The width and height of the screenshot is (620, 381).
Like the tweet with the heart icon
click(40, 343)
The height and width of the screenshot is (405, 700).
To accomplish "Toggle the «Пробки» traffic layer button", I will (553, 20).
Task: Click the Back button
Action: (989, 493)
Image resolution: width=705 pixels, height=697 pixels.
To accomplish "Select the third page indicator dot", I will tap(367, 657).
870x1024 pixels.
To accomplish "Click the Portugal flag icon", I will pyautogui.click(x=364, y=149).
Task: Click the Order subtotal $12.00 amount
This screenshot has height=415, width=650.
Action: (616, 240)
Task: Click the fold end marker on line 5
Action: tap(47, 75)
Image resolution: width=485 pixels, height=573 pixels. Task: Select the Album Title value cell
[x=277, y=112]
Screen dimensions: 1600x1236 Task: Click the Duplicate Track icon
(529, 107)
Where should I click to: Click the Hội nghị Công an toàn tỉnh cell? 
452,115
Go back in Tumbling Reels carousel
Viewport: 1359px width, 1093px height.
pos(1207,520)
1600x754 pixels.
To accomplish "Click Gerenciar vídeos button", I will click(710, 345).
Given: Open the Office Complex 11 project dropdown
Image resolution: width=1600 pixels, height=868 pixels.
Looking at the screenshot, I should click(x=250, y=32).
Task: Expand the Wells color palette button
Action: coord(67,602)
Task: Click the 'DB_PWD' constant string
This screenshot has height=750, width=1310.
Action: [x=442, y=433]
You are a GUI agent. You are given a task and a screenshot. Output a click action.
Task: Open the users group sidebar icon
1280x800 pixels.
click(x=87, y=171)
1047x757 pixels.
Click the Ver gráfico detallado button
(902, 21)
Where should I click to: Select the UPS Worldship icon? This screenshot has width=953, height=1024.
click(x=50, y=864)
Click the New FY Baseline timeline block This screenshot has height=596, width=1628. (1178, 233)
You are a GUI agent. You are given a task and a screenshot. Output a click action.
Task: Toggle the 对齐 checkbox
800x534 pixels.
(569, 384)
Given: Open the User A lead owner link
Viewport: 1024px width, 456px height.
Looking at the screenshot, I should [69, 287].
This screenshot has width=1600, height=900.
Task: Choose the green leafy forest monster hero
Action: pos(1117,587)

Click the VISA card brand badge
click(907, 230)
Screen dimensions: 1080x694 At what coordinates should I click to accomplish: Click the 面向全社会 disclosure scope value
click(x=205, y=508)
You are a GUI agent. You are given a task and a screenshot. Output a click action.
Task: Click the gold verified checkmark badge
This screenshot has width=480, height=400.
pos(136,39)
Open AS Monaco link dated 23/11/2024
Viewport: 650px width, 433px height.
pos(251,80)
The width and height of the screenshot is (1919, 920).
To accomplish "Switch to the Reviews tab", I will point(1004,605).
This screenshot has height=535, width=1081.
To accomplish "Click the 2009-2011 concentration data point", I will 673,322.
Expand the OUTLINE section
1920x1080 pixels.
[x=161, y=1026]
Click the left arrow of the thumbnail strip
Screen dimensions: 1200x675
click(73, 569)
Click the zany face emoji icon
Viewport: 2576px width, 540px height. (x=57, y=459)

---

* TO BE DONE
Copy the items from the line with "Click the New" up to and including the line with "pos(251,80)", keeping every character the same.

* EXERCISE ANSWER
Click the New FY Baseline timeline block This screenshot has height=596, width=1628. (1178, 233)
You are a GUI agent. You are given a task and a screenshot. Output a click action.
Task: Toggle the 对齐 checkbox
800x534 pixels.
(569, 384)
Given: Open the User A lead owner link
Viewport: 1024px width, 456px height.
Looking at the screenshot, I should [69, 287].
This screenshot has width=1600, height=900.
Task: Choose the green leafy forest monster hero
Action: pos(1117,587)

Click the VISA card brand badge
click(907, 230)
Screen dimensions: 1080x694 At what coordinates should I click to accomplish: Click the 面向全社会 disclosure scope value
click(x=205, y=508)
You are a GUI agent. You are given a task and a screenshot. Output a click action.
Task: Click the gold verified checkmark badge
This screenshot has width=480, height=400.
pos(136,39)
Open AS Monaco link dated 23/11/2024
Viewport: 650px width, 433px height.
pos(251,80)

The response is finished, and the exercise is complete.